**Exercise description**: State how many lines of the records contain the string "will". Give the number alone.

Working data START

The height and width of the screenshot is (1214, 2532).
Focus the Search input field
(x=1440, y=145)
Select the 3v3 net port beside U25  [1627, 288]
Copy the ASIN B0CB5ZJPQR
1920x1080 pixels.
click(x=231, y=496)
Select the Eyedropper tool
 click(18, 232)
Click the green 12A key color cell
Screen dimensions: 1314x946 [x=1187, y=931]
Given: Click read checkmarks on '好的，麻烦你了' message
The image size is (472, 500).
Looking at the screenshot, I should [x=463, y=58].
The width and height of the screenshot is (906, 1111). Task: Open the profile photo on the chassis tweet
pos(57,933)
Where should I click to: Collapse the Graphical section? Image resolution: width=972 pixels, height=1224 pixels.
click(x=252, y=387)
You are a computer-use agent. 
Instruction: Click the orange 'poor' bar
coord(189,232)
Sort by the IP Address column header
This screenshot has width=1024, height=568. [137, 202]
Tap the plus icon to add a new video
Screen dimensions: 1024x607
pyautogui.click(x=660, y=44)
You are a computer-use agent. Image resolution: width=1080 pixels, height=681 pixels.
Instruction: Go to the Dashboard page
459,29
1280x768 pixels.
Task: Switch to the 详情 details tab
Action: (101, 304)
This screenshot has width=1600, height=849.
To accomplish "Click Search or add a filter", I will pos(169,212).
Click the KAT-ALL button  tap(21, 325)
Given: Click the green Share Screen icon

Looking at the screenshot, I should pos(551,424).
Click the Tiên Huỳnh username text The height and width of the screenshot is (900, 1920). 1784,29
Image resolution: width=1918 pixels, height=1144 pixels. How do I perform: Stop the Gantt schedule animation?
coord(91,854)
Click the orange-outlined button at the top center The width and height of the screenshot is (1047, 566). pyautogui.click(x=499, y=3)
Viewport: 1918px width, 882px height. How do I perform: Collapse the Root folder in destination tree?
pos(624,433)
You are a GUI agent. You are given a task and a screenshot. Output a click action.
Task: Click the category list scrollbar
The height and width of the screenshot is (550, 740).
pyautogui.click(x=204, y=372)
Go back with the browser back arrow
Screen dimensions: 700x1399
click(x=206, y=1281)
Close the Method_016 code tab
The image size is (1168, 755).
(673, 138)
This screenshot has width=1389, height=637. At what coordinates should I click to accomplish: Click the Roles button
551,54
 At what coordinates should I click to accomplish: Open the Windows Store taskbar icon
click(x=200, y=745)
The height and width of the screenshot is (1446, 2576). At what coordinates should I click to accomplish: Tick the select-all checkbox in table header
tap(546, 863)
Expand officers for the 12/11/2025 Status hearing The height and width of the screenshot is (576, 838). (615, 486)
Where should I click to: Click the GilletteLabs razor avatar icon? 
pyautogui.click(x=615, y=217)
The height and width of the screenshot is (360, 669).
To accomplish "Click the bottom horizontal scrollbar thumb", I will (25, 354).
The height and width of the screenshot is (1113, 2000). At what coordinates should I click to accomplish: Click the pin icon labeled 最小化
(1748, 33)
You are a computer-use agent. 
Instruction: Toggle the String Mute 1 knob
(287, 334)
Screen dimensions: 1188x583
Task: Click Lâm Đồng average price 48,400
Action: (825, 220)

Working data END

**Written solution**: 2